Page 7 of Kissed By Shadows

“O–okay,” I murmur, trying and failing to keep the tremble from my lip.

“He’ll just use it against you, against me,” he says as his forehead crinkles, and I swallow, knowing that he speaks about Sergi and his need for ultimate control over his son. “Come, let’s get you in the tub.”

I miss his warmth as soon as he steps away, but he takes my hand, which is some consolation, leading me into my bathroom. The almost full bath is full of bubbles and I assume some bath salts as the jar is open on the side.

No words pass between us as he turns the tap off, helping me into the hot water. A deep sigh leaves my lips as it covers my body, my muscles relaxing into the warmth as I lie back.

“I’ll be back soon,Dorogoi,” he assures me, placing a light kiss on my head before leaving the room and pulling the door, not shutting it completely.

I listen to him moving around my room as I soak, the swish of the sheets being changed accompanying my slow and steady breathing as I try to process what the fuck happened in the past few hours.

How did I go from a normal young woman with a bright future ahead of her to this? Being owned by the Russian Bratva, losing my virginity to my childhood crush—who happens to be the son of the leader—and having the proof of my virginity being paraded for all to see?

Low voices draw me out of my thoughts, the bedroom door softly closing, and my heart races.

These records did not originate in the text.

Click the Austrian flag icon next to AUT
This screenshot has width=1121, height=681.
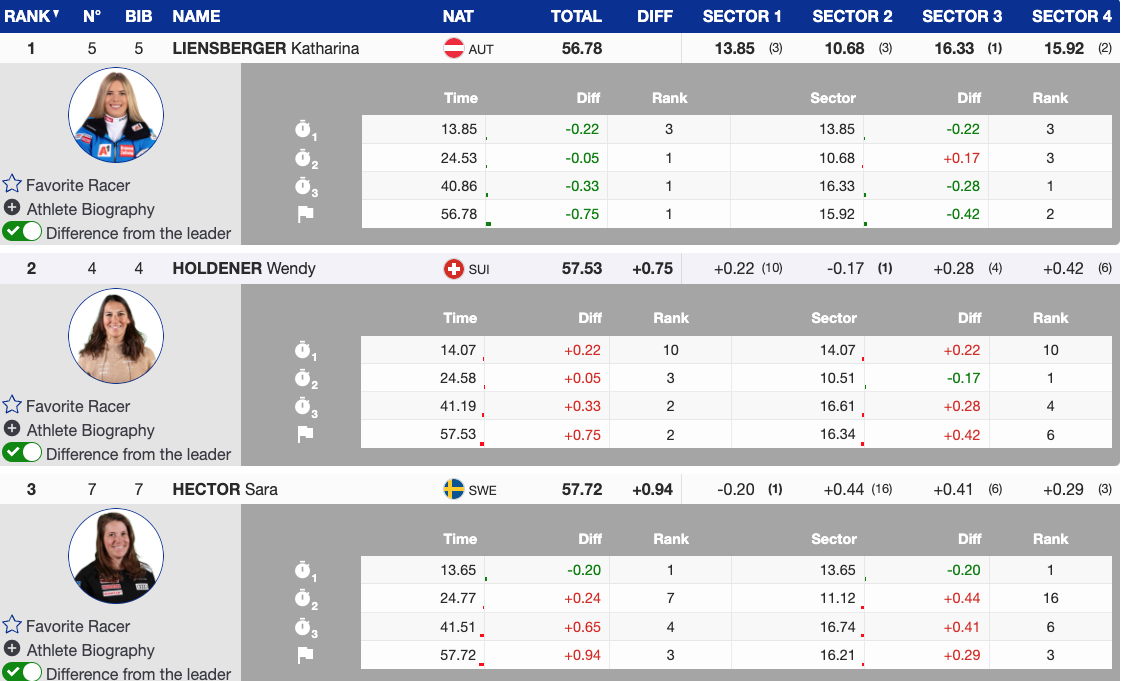coord(454,48)
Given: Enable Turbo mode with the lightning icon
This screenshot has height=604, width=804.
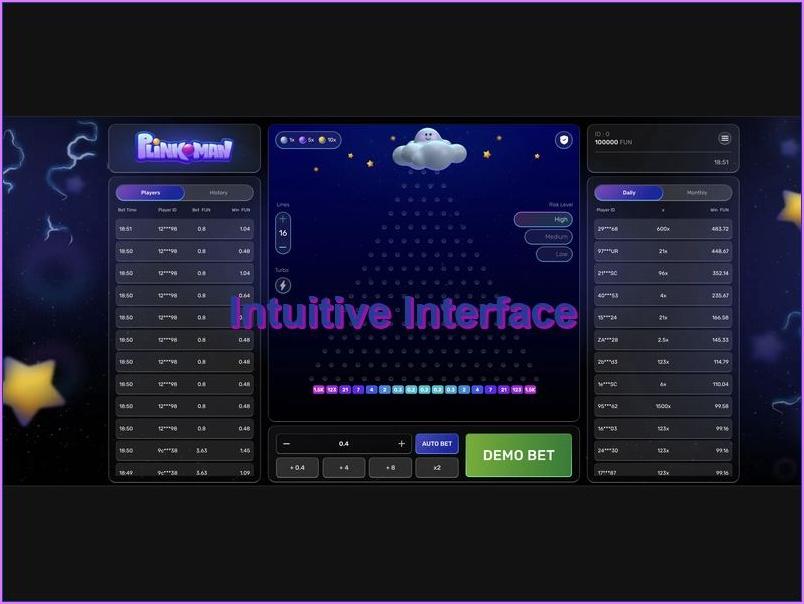Looking at the screenshot, I should tap(284, 286).
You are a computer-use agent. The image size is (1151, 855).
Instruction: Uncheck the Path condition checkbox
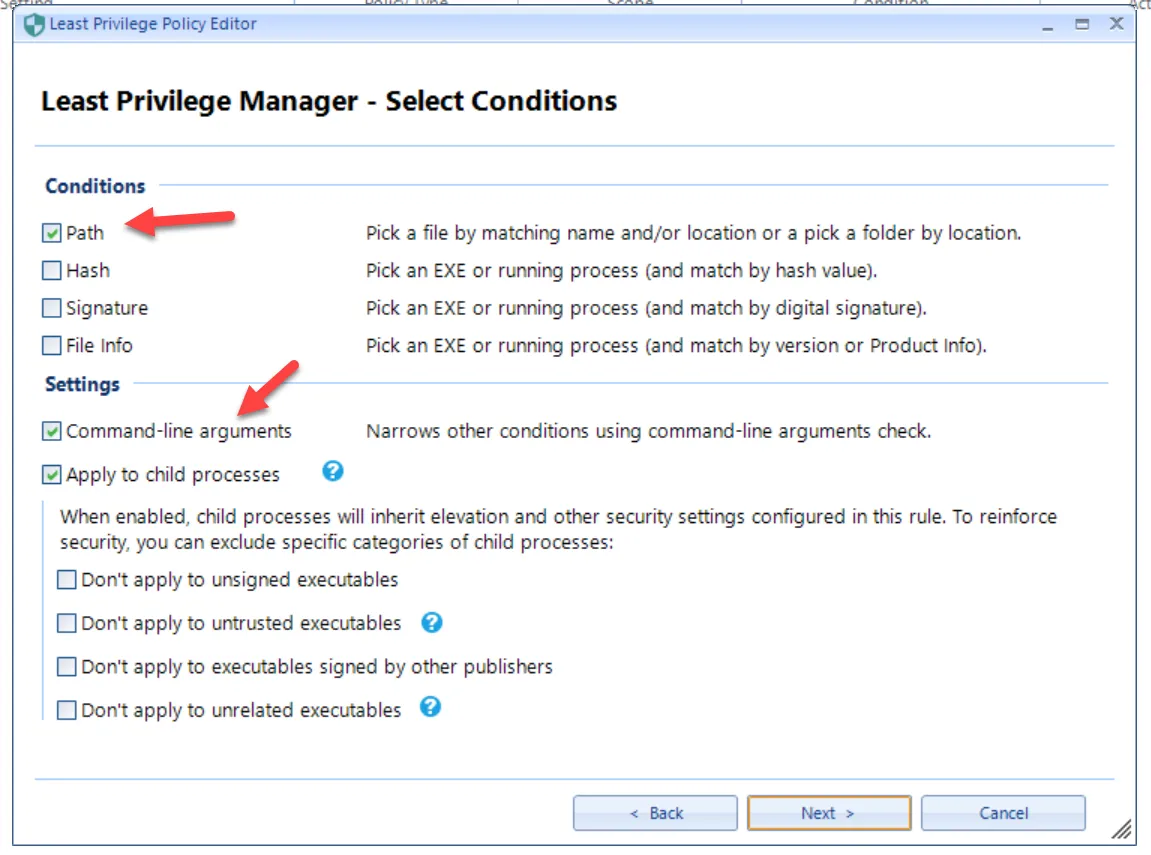(52, 233)
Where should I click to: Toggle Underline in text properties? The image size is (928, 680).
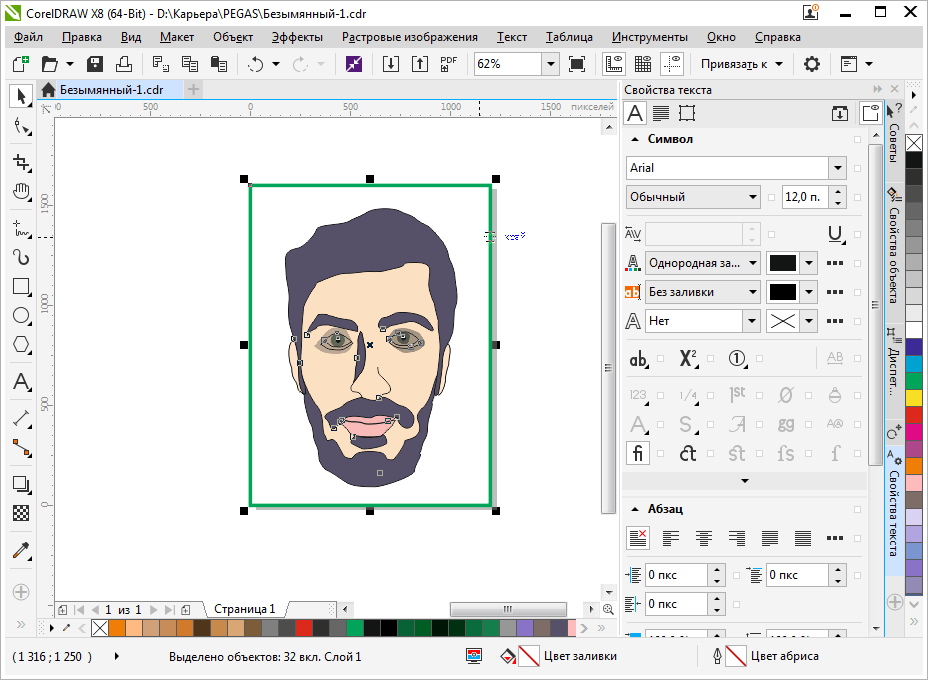(x=835, y=234)
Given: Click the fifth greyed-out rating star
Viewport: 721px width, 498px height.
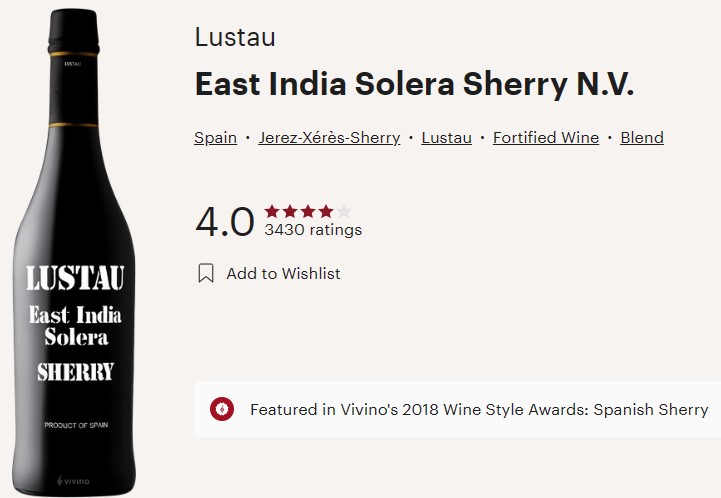Looking at the screenshot, I should click(x=344, y=211).
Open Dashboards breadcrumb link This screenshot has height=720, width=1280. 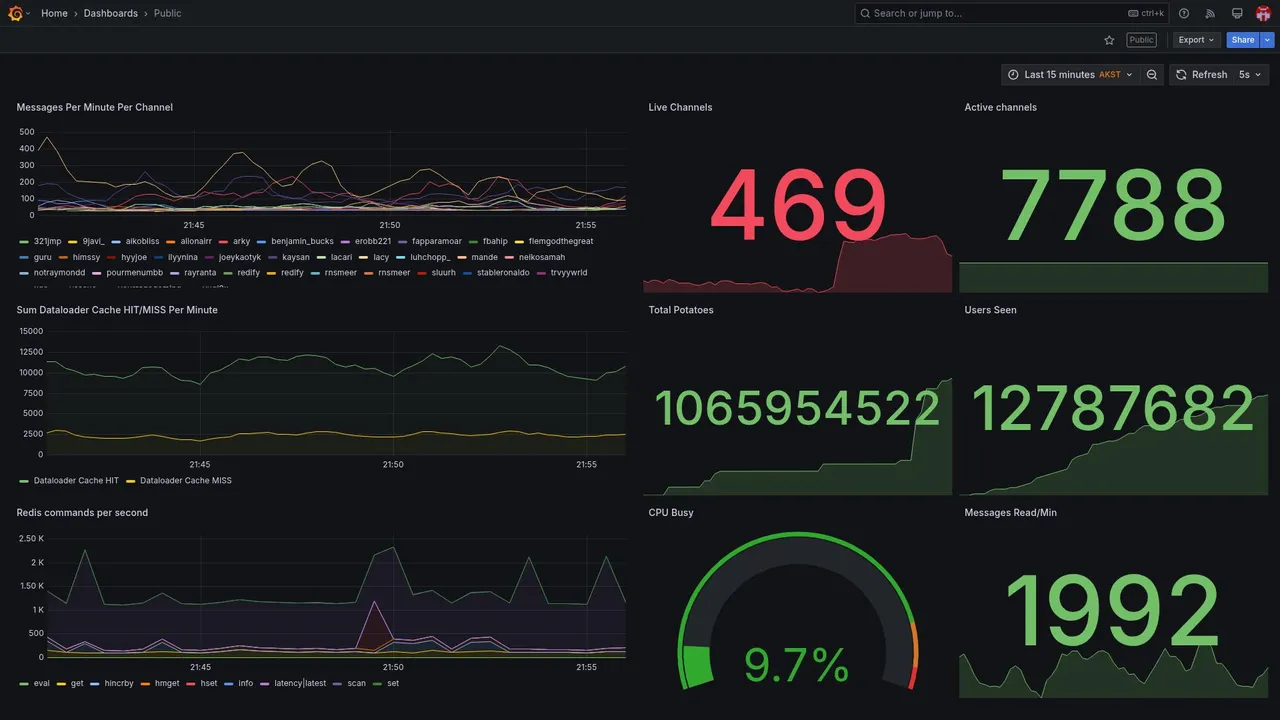pyautogui.click(x=111, y=13)
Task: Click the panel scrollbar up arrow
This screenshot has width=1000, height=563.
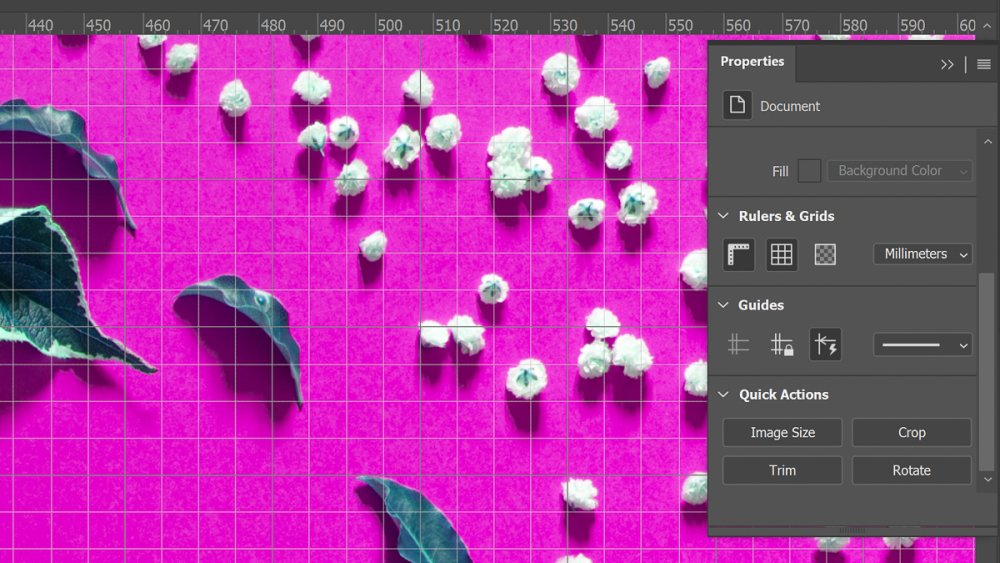Action: (x=987, y=142)
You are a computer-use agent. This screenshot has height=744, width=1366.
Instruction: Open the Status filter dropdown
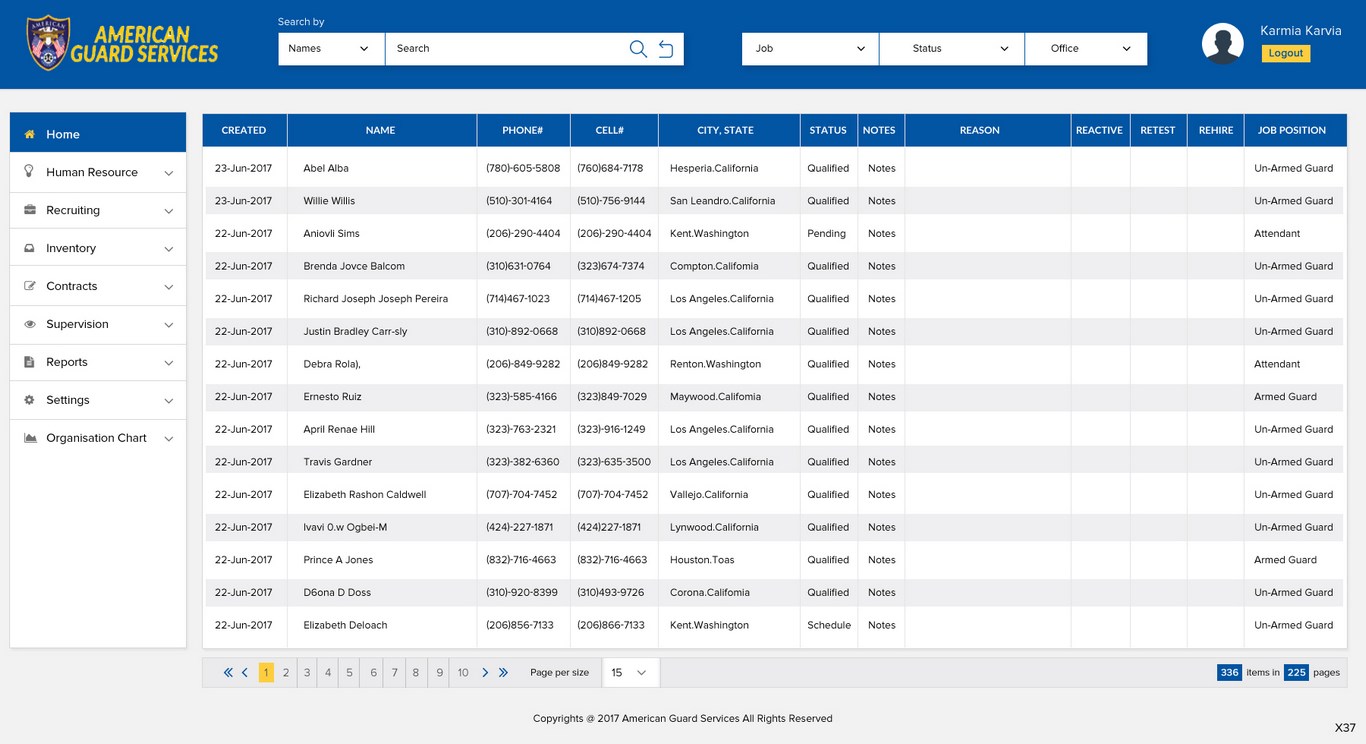[x=951, y=49]
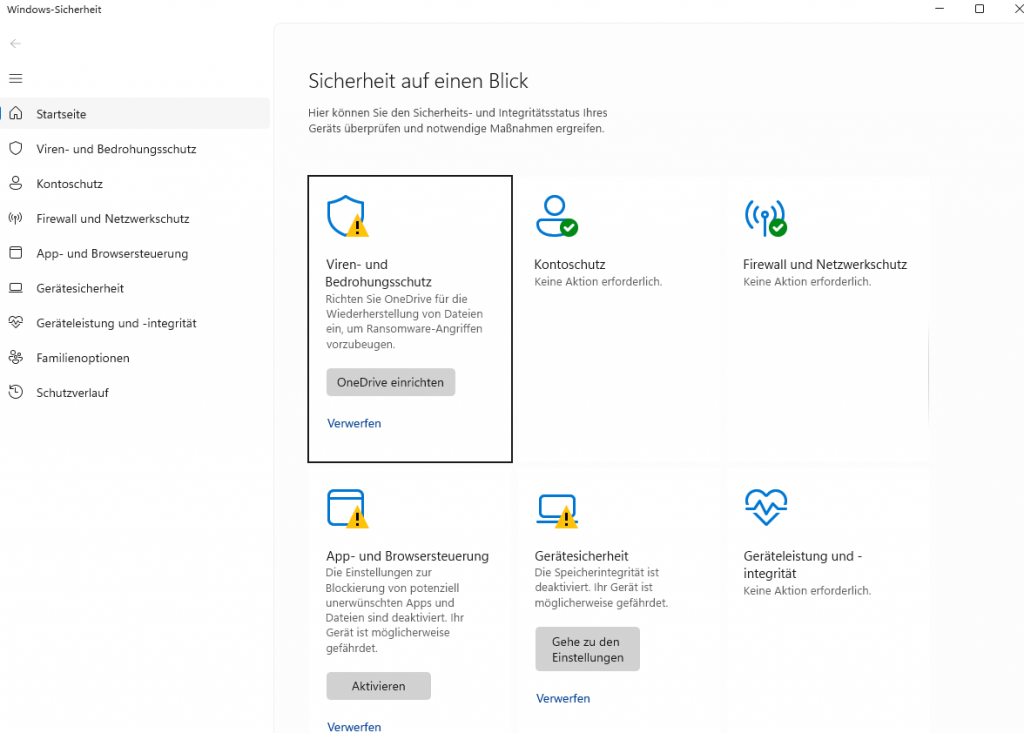Click the Gehe zu den Einstellungen button
The width and height of the screenshot is (1024, 733).
pos(587,650)
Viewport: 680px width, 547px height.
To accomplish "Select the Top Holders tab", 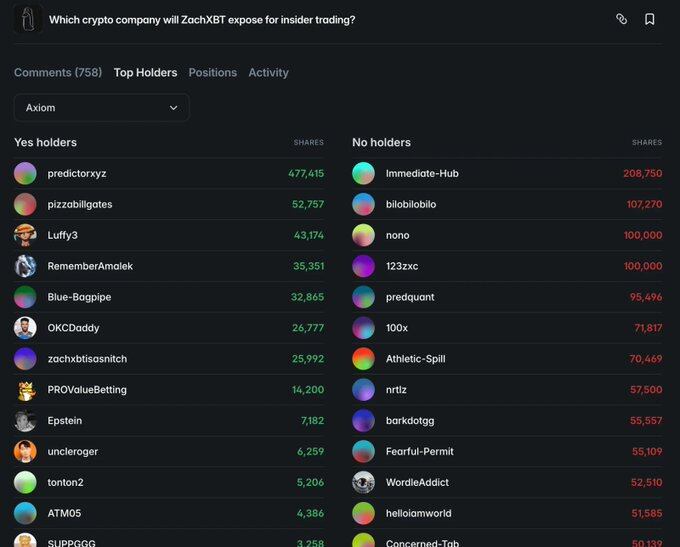I will point(145,73).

They’ll all know what Nikolai took, what I gave him. Although, would I have done so under different circumstances? I don’t regret that my first was him because I’d always fantasised that it would be him.

But those were the dreams of a young, naive girl who knew absolutely fucking nothing of the world and all the shit that is in it. My jaw clenches when I think about my father and what he’s done.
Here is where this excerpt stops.